Tiff and Dave said...

Hilarious Nikki! I definitely don't envy you, but don't worry...it will all work out! Before you know it, your flirting genes will resurface....hopefully not like a 12 year old!!

barbara said...

Nikki:

Ok, so I was blog stalking when I found you. You are gorgeous and so are your girls. Things will get easier.........until they do have some ice cream!!!! We are here if we can help.

Bishop and Sister Jackson, BYU 149

Anonymous said...

No worries, people! The master is back, albeit reluctantly.

Nikki said...

hahah! The master is back. Awesome.

Nikki said...

Sister Jackson...
Good to hear from you! I'm glad you found my blog. Thanks for the compliments about me and my girls. :) That's always nice to hear. Until things get better, eat ice cream! haha! Love it. And I'm definitely good at doing that.

Thanks for much for the comment...I hope to hear more from you! How are you guys doing?

Nikki said...

Cori and Sarah,
I love the akward pick up stories. Pregnant in one, and just had a baby in the other...probably the most physically bleh times in a female's life, and you two are still picking up the gentleman folk! You should be proud, ladies :) Way to go.

Nikki said...

The Fishers--
Ah, the details. I'm not even really sure how it all happened. I was really trying to focus on my computer screen and pretend like I had a lot to do, but the hint was not being picked up on. I was sitting at my desk when I felt this thing on the BOTTOM of my foot. He had actually slid under my chair (on his back) and drew a line on the bottom of my foot. Seriously?!? Haha. I looked down and there was his face staring up at me. Lucky for him I used A LOT of self control and chose not to step square on his nose. And the "kick me" sign is pretty self explanatory. :)

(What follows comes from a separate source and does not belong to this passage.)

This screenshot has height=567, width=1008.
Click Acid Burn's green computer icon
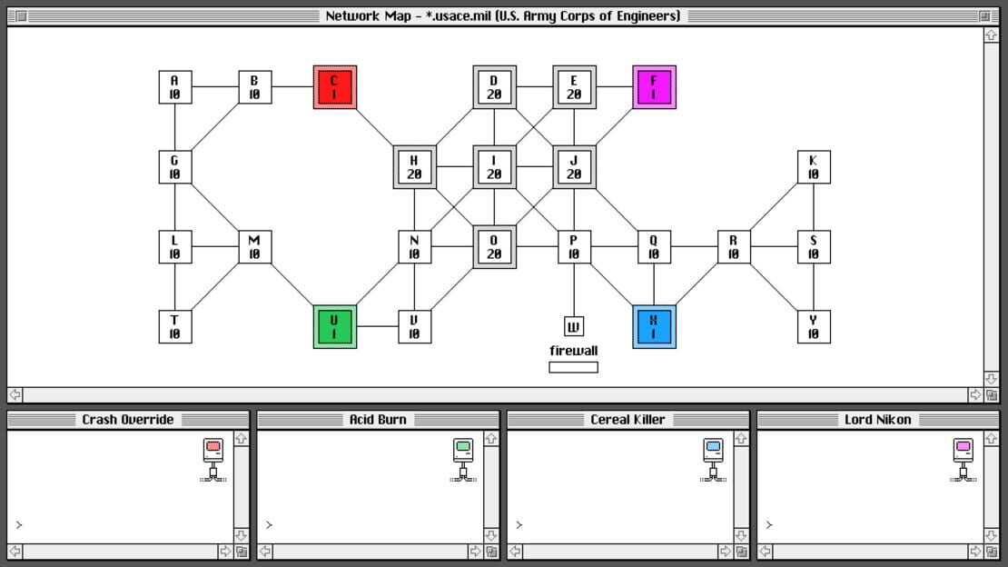click(463, 460)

Quite the adventure. Try not to be jealous :)

Nikki said...

Anonymousse--
Funny comment, again. I'm glad you're back. I thought maybe my prying into who you are had forced you into non-commenting seclusion. Glad that's not the case, even though I wish you'd give me a little hint. :)

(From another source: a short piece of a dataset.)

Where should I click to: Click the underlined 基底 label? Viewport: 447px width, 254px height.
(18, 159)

Melissa (Murdoch) McKinley said...

your blog is hilarious! i've found myself checking way too often to see if you've posted something new and funny/inspiring/thought provoking, etc... seriously, you're like the coolest girl i (don't) know!

The Morgans said...

Oh my goodness, I while reading your encounter, I wished that you were joking. Does this guy seriously wonder why he isn't dating or married to anyone?! There are good guys out there but you might have to kiss a few frogs to find that prince charming.

Jessica said...

I'm so sorry that you had such a hideous experience. Can we say eww? You can't blame the guy for trying because, let's face it, you're beautiful. Anyway. I love reading your blog!

Kristin said...

I can't read your blog without "almost pee my pants laughing" nearly everytime! Your posts seriously make my day. I can't wait to read your book!